Exercise aim: Give the data again in full, exactly as written below.
Data extract START
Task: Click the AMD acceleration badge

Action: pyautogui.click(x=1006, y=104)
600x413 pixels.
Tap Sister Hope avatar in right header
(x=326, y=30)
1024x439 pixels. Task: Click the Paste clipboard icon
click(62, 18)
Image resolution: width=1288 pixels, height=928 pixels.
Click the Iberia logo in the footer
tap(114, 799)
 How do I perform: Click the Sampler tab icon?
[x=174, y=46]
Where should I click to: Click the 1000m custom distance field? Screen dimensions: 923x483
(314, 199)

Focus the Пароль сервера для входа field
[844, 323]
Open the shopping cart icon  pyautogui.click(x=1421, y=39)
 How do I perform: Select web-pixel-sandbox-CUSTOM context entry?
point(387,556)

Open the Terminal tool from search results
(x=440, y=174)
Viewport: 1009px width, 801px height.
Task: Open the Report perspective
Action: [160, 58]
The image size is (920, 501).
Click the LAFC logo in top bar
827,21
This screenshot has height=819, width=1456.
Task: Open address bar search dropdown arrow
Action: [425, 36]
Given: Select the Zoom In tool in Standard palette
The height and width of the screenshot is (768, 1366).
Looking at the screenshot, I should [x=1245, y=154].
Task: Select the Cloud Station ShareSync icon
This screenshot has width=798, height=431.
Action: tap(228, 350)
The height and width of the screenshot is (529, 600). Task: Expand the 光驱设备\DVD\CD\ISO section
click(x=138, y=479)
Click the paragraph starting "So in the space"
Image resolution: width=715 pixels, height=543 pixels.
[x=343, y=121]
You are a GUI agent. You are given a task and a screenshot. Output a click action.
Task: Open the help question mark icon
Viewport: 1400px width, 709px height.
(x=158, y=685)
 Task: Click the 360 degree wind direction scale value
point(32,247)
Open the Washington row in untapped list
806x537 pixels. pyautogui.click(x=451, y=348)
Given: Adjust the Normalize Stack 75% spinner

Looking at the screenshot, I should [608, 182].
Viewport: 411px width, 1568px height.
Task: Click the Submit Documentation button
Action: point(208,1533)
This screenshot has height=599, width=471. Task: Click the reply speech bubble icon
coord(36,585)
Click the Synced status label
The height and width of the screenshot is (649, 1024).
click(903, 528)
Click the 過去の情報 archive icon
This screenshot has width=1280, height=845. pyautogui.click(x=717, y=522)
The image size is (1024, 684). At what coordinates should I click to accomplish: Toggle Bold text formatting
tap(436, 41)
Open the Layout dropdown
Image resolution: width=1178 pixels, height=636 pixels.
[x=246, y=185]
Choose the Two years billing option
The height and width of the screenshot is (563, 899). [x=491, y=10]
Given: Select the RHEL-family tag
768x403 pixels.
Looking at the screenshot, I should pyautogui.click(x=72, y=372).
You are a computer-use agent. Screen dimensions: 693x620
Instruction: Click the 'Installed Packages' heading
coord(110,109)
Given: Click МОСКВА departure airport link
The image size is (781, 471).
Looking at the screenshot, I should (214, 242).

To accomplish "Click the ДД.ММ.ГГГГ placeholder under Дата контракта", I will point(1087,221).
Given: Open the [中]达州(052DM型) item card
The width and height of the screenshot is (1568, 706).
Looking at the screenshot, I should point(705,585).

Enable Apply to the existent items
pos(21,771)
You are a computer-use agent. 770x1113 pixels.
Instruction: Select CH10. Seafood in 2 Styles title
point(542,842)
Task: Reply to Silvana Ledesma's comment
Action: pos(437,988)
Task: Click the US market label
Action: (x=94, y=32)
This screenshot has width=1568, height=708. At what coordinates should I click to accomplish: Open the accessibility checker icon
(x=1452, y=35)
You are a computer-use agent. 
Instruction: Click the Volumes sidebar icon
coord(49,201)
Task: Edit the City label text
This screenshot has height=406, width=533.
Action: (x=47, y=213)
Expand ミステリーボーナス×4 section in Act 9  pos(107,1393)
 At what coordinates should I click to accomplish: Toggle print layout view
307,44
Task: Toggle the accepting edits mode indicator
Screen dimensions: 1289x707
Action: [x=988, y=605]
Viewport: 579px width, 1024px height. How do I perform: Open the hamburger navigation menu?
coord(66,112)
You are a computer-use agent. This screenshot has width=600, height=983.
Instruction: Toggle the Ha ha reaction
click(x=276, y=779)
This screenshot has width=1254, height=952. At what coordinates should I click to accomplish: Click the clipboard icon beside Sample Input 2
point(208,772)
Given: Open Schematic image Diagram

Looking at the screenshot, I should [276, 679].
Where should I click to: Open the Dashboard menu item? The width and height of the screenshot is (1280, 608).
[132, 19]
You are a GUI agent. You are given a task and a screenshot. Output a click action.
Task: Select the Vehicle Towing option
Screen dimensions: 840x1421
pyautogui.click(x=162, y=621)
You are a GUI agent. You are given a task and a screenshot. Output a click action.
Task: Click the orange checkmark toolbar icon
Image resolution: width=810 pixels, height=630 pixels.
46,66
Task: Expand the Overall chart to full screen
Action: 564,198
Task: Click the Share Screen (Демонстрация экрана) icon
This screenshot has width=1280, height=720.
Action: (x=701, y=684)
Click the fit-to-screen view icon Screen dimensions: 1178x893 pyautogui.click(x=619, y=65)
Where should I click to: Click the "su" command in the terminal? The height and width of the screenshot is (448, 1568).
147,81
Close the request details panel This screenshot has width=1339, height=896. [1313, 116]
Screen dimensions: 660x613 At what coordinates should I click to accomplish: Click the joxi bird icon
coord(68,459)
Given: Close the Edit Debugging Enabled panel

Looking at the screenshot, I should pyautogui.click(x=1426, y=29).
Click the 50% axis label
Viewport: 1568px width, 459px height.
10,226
Data extract END
Exercise answer:
Task: Click the AMD acceleration badge

Action: pyautogui.click(x=1006, y=104)
600x413 pixels.
Tap Sister Hope avatar in right header
(x=326, y=30)
1024x439 pixels. Task: Click the Paste clipboard icon
click(62, 18)
Image resolution: width=1288 pixels, height=928 pixels.
Click the Iberia logo in the footer
tap(114, 799)
 How do I perform: Click the Sampler tab icon?
[x=174, y=46]
Where should I click to: Click the 1000m custom distance field? Screen dimensions: 923x483
(314, 199)

Focus the Пароль сервера для входа field
[844, 323]
Open the shopping cart icon  pyautogui.click(x=1421, y=39)
 How do I perform: Select web-pixel-sandbox-CUSTOM context entry?
point(387,556)

Open the Terminal tool from search results
(x=440, y=174)
Viewport: 1009px width, 801px height.
Task: Open the Report perspective
Action: [160, 58]
The image size is (920, 501).
Click the LAFC logo in top bar
827,21
This screenshot has height=819, width=1456.
Task: Open address bar search dropdown arrow
Action: [425, 36]
Given: Select the Zoom In tool in Standard palette
The height and width of the screenshot is (768, 1366).
Looking at the screenshot, I should [x=1245, y=154].
Task: Select the Cloud Station ShareSync icon
This screenshot has width=798, height=431.
Action: tap(228, 350)
The height and width of the screenshot is (529, 600). Task: Expand the 光驱设备\DVD\CD\ISO section
click(x=138, y=479)
Click the paragraph starting "So in the space"
Image resolution: width=715 pixels, height=543 pixels.
[x=343, y=121]
You are a GUI agent. You are given a task and a screenshot. Output a click action.
Task: Open the help question mark icon
Viewport: 1400px width, 709px height.
(x=158, y=685)
 Task: Click the 360 degree wind direction scale value
point(32,247)
Open the Washington row in untapped list
806x537 pixels. pyautogui.click(x=451, y=348)
Given: Adjust the Normalize Stack 75% spinner

Looking at the screenshot, I should [608, 182].
Viewport: 411px width, 1568px height.
Task: Click the Submit Documentation button
Action: point(208,1533)
This screenshot has height=599, width=471. Task: Click the reply speech bubble icon
coord(36,585)
Click the Synced status label
The height and width of the screenshot is (649, 1024).
click(903, 528)
Click the 過去の情報 archive icon
This screenshot has width=1280, height=845. pyautogui.click(x=717, y=522)
The image size is (1024, 684). At what coordinates should I click to accomplish: Toggle Bold text formatting
tap(436, 41)
Open the Layout dropdown
Image resolution: width=1178 pixels, height=636 pixels.
[x=246, y=185]
Choose the Two years billing option
The height and width of the screenshot is (563, 899). [x=491, y=10]
Given: Select the RHEL-family tag
768x403 pixels.
Looking at the screenshot, I should pyautogui.click(x=72, y=372).
You are a computer-use agent. Screen dimensions: 693x620
Instruction: Click the 'Installed Packages' heading
coord(110,109)
Given: Click МОСКВА departure airport link
The image size is (781, 471).
Looking at the screenshot, I should (214, 242).

To accomplish "Click the ДД.ММ.ГГГГ placeholder under Дата контракта", I will point(1087,221).
Given: Open the [中]达州(052DM型) item card
The width and height of the screenshot is (1568, 706).
Looking at the screenshot, I should point(705,585).

Enable Apply to the existent items
pos(21,771)
You are a computer-use agent. 770x1113 pixels.
Instruction: Select CH10. Seafood in 2 Styles title
point(542,842)
Task: Reply to Silvana Ledesma's comment
Action: pos(437,988)
Task: Click the US market label
Action: (x=94, y=32)
This screenshot has width=1568, height=708. At what coordinates should I click to accomplish: Open the accessibility checker icon
(x=1452, y=35)
You are a computer-use agent. 
Instruction: Click the Volumes sidebar icon
coord(49,201)
Task: Edit the City label text
This screenshot has height=406, width=533.
Action: (x=47, y=213)
Expand ミステリーボーナス×4 section in Act 9  pos(107,1393)
 At what coordinates should I click to accomplish: Toggle print layout view
307,44
Task: Toggle the accepting edits mode indicator
Screen dimensions: 1289x707
Action: [x=988, y=605]
Viewport: 579px width, 1024px height. How do I perform: Open the hamburger navigation menu?
coord(66,112)
You are a computer-use agent. This screenshot has width=600, height=983.
Instruction: Toggle the Ha ha reaction
click(x=276, y=779)
This screenshot has width=1254, height=952. At what coordinates should I click to accomplish: Click the clipboard icon beside Sample Input 2
point(208,772)
Given: Open Schematic image Diagram

Looking at the screenshot, I should [276, 679].
Where should I click to: Open the Dashboard menu item? The width and height of the screenshot is (1280, 608).
[132, 19]
You are a GUI agent. You are given a task and a screenshot. Output a click action.
Task: Select the Vehicle Towing option
Screen dimensions: 840x1421
pyautogui.click(x=162, y=621)
You are a GUI agent. You are given a task and a screenshot. Output a click action.
Task: Click the orange checkmark toolbar icon
Image resolution: width=810 pixels, height=630 pixels.
46,66
Task: Expand the Overall chart to full screen
Action: 564,198
Task: Click the Share Screen (Демонстрация экрана) icon
This screenshot has width=1280, height=720.
Action: (x=701, y=684)
Click the fit-to-screen view icon Screen dimensions: 1178x893 pyautogui.click(x=619, y=65)
Where should I click to: Click the "su" command in the terminal? The height and width of the screenshot is (448, 1568).
147,81
Close the request details panel This screenshot has width=1339, height=896. [1313, 116]
Screen dimensions: 660x613 At what coordinates should I click to accomplish: Click the joxi bird icon
coord(68,459)
Given: Close the Edit Debugging Enabled panel

Looking at the screenshot, I should pyautogui.click(x=1426, y=29).
Click the 50% axis label
Viewport: 1568px width, 459px height.
10,226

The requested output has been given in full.